Assigned task: Can you edit the records from the line containing "Identify the location of status-label: 频率:." through the line containing "Image resolution: width=1280 pixels, height=816" so that "Identify the location of" becomes "Find the position of", leaving everything else in those lines unchanged?

Data records:
————

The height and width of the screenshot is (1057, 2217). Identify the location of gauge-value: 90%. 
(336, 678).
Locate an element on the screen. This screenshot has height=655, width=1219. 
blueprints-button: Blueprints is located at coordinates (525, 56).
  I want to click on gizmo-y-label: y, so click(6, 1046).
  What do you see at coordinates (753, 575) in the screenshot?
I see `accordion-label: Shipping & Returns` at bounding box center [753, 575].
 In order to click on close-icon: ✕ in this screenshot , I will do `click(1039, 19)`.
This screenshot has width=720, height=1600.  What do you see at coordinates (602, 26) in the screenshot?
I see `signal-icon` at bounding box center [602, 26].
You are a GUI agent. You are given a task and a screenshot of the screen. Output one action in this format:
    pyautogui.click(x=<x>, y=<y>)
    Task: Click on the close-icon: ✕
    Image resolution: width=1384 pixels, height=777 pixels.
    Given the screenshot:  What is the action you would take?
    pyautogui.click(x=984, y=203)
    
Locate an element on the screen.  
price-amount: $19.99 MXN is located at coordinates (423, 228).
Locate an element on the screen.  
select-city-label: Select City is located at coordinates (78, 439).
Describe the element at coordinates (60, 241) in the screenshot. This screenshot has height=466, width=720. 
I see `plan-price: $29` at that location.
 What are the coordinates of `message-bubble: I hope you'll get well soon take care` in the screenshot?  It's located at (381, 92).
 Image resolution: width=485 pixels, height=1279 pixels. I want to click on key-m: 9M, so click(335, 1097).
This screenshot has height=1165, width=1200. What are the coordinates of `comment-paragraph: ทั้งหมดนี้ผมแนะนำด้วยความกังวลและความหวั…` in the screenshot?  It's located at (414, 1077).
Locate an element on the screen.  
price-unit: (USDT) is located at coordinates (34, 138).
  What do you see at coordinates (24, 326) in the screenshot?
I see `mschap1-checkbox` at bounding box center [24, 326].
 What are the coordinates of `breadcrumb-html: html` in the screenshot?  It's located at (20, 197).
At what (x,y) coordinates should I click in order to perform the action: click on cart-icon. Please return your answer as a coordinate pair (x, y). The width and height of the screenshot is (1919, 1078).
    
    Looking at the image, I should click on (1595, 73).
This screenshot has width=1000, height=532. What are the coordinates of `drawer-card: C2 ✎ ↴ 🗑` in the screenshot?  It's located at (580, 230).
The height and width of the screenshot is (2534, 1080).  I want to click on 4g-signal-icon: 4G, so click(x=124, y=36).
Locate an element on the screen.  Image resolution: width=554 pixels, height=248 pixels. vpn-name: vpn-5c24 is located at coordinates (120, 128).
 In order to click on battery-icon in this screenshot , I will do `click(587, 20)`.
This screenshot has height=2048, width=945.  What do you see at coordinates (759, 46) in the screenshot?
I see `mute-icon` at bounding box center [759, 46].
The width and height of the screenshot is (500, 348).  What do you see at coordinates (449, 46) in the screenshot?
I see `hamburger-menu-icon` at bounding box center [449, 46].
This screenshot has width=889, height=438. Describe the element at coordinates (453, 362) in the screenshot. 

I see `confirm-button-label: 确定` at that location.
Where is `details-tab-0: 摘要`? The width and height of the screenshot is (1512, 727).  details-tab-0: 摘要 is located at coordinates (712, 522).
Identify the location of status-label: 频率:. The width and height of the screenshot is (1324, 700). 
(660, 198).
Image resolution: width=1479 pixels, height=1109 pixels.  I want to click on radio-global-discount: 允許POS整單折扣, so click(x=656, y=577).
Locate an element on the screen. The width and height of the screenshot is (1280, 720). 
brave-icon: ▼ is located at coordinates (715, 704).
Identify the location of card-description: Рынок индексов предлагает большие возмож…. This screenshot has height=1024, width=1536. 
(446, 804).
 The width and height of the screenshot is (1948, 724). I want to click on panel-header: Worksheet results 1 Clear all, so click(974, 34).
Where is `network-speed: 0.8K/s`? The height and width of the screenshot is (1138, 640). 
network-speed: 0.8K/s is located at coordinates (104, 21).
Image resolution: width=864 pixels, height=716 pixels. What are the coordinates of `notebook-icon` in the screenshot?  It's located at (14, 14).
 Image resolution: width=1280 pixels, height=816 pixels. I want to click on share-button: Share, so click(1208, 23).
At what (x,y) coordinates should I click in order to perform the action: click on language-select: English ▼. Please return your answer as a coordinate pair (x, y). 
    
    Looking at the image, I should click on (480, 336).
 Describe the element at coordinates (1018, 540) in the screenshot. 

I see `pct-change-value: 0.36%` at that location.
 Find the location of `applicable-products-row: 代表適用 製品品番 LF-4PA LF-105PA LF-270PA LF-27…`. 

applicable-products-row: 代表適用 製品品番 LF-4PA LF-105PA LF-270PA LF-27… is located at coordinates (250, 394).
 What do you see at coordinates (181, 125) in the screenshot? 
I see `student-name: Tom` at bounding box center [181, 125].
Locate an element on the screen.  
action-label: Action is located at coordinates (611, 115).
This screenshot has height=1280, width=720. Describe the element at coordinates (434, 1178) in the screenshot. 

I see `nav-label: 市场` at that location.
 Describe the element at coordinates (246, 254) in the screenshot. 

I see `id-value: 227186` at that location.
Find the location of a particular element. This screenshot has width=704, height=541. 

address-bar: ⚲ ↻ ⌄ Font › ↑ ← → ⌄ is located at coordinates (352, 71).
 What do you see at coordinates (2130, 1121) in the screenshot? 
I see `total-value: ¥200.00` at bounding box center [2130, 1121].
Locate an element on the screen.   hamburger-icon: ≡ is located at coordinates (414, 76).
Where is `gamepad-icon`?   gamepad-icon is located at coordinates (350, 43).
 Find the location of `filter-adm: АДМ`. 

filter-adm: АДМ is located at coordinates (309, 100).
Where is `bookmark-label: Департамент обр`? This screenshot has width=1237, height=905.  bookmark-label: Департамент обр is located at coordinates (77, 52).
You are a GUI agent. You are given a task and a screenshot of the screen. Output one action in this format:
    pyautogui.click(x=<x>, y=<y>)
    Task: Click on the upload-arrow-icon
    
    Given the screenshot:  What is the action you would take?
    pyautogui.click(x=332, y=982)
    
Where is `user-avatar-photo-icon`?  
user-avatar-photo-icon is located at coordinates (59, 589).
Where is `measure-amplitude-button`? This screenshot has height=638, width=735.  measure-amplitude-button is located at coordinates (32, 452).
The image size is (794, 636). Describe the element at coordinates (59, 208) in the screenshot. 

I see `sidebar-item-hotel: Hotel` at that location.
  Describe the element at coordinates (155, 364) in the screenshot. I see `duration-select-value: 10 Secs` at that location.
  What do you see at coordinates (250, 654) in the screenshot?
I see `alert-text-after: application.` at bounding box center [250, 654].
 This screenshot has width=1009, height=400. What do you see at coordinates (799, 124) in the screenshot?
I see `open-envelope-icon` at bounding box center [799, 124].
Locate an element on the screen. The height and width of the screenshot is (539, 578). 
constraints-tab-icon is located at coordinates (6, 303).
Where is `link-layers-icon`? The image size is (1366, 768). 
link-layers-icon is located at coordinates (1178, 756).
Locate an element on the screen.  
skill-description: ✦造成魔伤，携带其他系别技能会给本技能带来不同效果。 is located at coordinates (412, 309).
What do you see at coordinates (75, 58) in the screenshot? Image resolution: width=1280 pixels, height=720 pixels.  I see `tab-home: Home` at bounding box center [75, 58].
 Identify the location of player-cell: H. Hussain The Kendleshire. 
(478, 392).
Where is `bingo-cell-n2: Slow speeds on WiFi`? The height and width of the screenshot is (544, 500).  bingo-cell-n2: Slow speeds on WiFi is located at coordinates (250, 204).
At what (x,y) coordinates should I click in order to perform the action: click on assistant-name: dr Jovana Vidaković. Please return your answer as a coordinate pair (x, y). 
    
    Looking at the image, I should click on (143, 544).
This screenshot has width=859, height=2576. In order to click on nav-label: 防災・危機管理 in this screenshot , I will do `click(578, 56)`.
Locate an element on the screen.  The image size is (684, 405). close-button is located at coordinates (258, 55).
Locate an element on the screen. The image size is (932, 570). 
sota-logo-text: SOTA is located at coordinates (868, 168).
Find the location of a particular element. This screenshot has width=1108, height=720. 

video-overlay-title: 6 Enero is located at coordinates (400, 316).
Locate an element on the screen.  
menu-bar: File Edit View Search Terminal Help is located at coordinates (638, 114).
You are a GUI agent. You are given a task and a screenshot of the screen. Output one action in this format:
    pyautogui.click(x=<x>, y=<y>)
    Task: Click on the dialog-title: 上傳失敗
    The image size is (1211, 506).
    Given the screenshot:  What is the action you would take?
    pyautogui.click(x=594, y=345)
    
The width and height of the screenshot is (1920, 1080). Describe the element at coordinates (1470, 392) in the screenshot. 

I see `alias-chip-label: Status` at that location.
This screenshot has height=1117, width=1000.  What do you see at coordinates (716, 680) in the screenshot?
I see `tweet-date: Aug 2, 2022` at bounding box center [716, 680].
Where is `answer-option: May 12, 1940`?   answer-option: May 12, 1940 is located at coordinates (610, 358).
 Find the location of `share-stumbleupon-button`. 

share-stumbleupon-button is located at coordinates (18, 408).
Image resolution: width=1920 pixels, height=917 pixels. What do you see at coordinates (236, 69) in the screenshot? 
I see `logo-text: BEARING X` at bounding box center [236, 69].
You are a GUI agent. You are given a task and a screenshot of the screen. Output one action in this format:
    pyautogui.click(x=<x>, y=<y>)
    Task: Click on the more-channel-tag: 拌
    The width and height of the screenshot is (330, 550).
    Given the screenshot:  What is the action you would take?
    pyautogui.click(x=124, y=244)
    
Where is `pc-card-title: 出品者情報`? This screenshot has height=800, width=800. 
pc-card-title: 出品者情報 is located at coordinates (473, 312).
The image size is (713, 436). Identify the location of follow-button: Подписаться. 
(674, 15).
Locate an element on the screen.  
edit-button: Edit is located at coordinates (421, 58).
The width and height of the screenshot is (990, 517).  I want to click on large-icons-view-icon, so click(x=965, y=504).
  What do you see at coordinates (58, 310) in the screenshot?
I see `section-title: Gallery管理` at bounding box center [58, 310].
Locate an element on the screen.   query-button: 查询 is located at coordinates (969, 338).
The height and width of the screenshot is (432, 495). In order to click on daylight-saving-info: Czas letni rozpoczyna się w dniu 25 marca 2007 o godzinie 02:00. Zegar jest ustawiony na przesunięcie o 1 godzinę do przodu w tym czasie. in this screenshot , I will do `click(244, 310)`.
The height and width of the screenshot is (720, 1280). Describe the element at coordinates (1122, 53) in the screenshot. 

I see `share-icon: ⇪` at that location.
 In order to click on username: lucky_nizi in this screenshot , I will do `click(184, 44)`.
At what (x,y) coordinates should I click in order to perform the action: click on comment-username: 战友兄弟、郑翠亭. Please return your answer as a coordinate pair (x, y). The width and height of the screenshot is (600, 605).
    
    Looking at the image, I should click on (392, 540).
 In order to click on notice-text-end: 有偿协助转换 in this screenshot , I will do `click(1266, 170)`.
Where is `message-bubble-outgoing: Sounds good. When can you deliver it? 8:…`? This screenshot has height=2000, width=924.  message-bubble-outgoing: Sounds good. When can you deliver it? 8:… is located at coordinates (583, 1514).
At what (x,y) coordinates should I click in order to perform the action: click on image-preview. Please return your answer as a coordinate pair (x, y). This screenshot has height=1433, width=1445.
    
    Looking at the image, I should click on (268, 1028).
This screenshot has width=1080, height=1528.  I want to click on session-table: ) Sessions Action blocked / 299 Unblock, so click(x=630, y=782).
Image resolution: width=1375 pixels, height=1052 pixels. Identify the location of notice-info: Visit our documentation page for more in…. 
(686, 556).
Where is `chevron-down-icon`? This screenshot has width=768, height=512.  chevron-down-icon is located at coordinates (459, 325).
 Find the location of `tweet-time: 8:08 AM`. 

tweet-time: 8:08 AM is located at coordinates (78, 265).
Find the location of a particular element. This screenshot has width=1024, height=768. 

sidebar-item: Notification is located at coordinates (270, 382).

————

Solution:
Find the position of status-label: 频率:. The width and height of the screenshot is (1324, 700). 
(660, 198).
Image resolution: width=1479 pixels, height=1109 pixels.  I want to click on radio-global-discount: 允許POS整單折扣, so click(x=656, y=577).
Locate an element on the screen. The width and height of the screenshot is (1280, 720). 
brave-icon: ▼ is located at coordinates (715, 704).
Find the position of card-description: Рынок индексов предлагает большие возмож…. This screenshot has height=1024, width=1536. 
(446, 804).
 The width and height of the screenshot is (1948, 724). I want to click on panel-header: Worksheet results 1 Clear all, so click(974, 34).
Where is `network-speed: 0.8K/s`? The height and width of the screenshot is (1138, 640). 
network-speed: 0.8K/s is located at coordinates (104, 21).
Image resolution: width=864 pixels, height=716 pixels. What are the coordinates of `notebook-icon` in the screenshot?  It's located at (14, 14).
 Image resolution: width=1280 pixels, height=816 pixels. I want to click on share-button: Share, so click(1208, 23).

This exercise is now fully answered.